● Travail à réaliser
Recopiez sans aucune modification les lignes de données depuis celle qui contient « Enable Keep Position When Parenting checkbox » jusqu'à celle qui contient « coord(124,345) », ces deux lignes incluses.

● Extraits de données
====

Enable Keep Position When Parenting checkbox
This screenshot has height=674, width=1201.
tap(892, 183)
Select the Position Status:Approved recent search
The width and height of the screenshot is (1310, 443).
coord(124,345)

====

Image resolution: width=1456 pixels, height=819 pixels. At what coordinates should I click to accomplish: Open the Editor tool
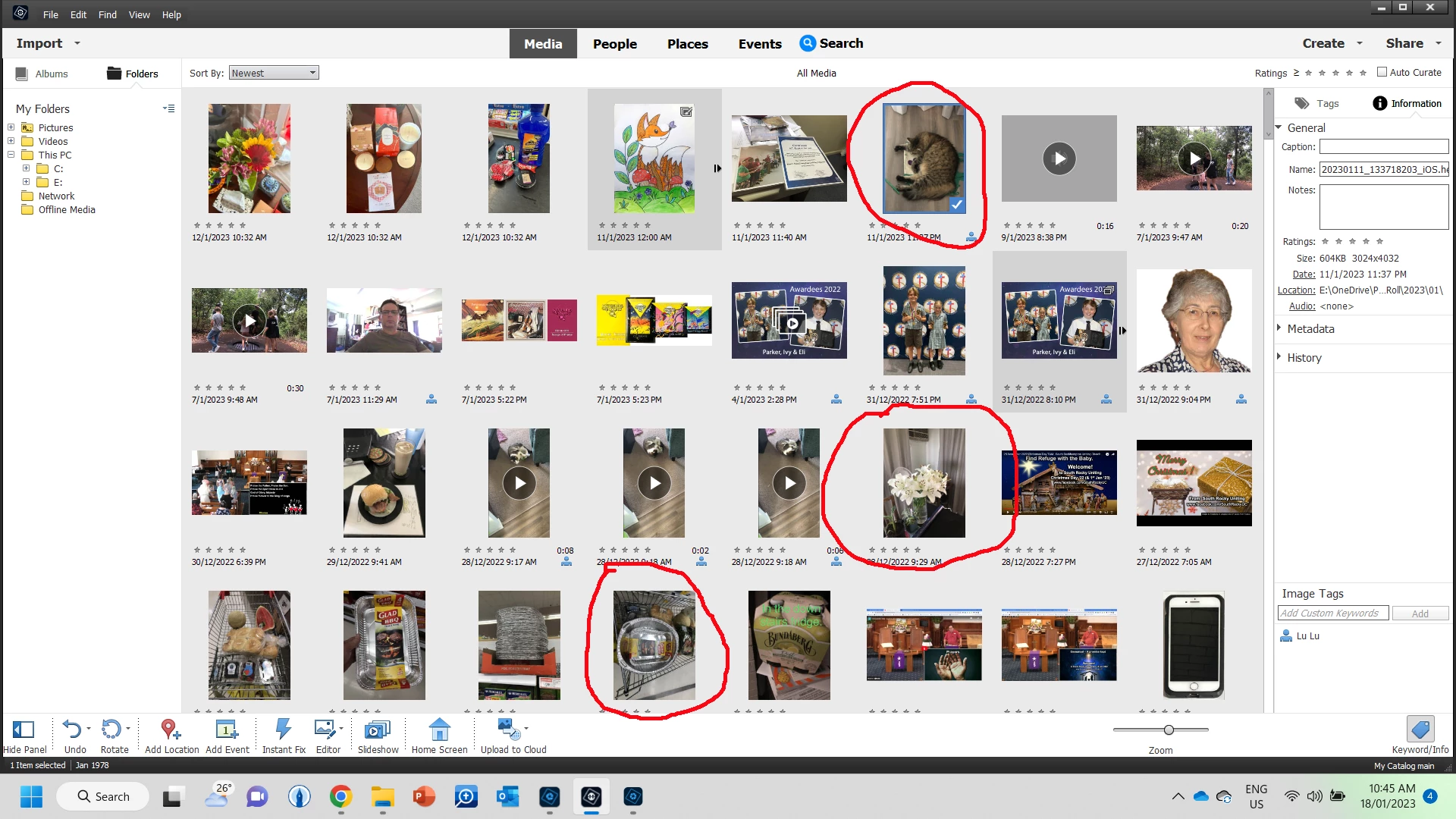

====

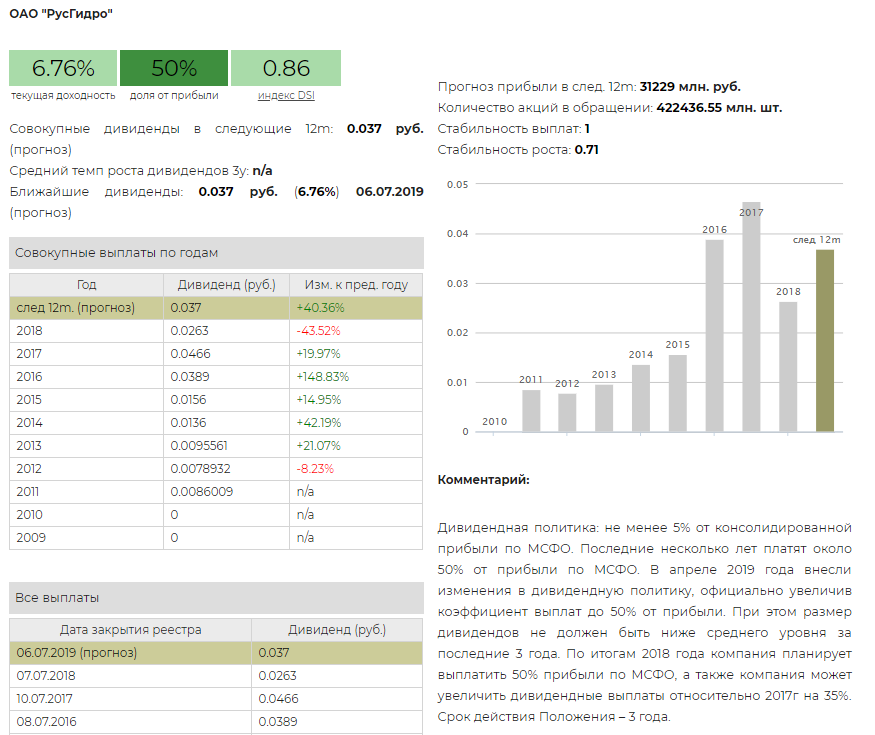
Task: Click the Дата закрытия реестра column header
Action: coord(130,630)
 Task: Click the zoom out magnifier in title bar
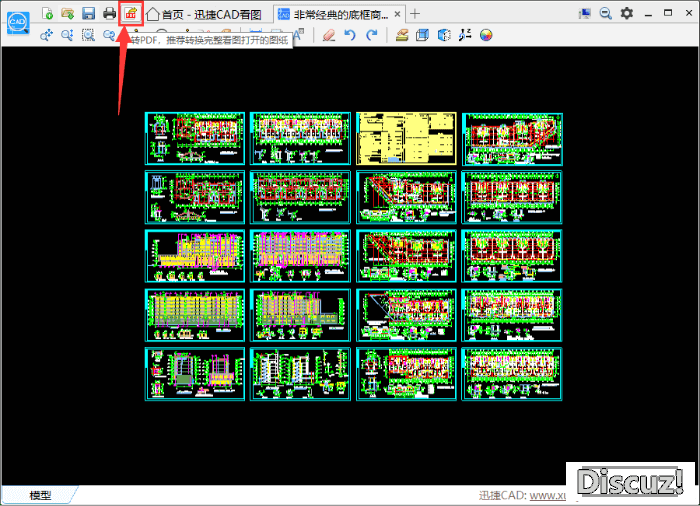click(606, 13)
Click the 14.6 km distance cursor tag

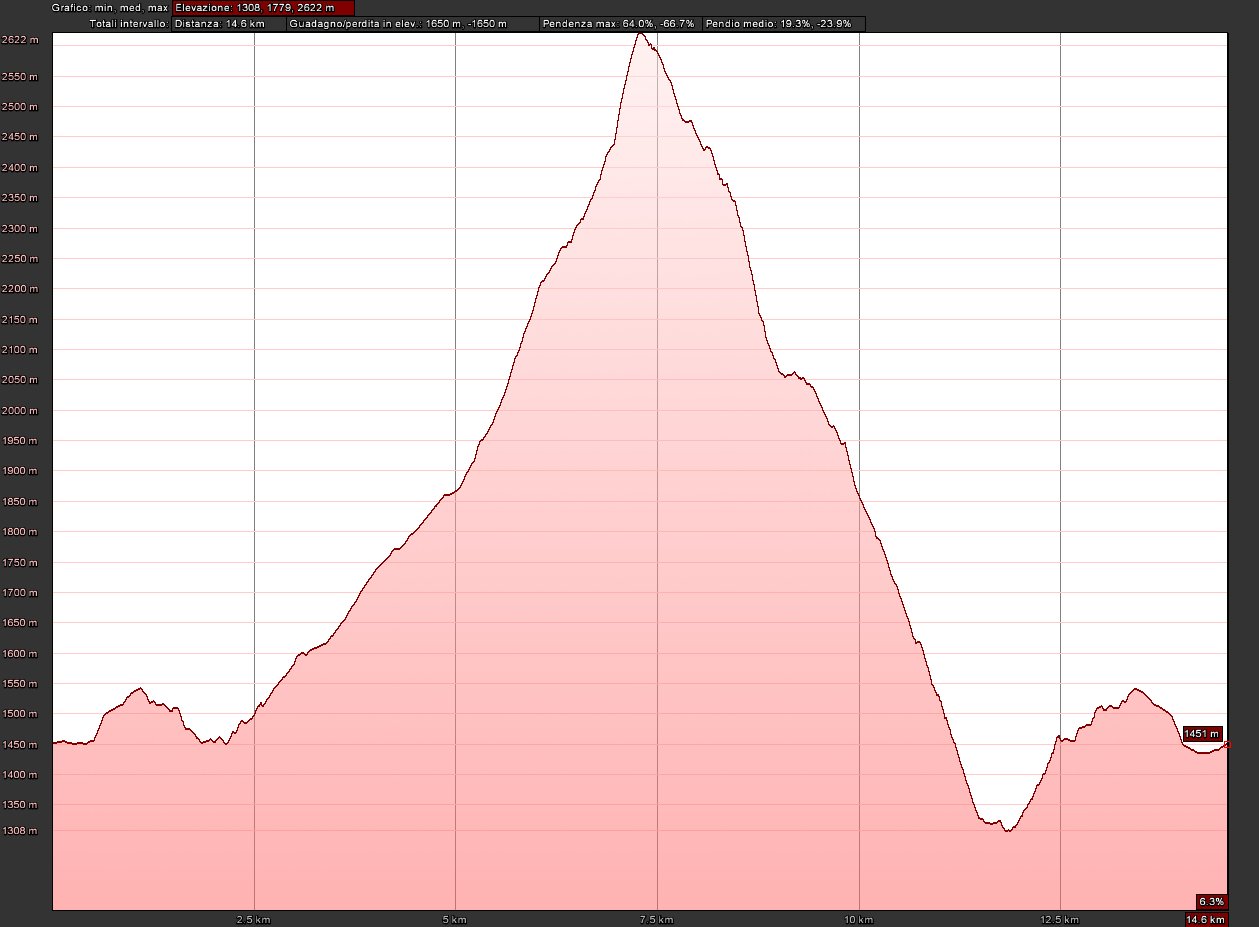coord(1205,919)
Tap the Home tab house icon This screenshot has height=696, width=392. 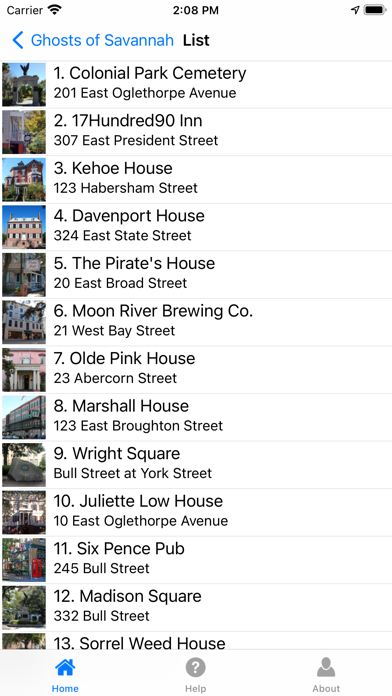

====

● Corrigé de l'exercice
Enable Keep Position When Parenting checkbox
This screenshot has height=674, width=1201.
tap(892, 183)
Select the Position Status:Approved recent search
The width and height of the screenshot is (1310, 443).
coord(124,345)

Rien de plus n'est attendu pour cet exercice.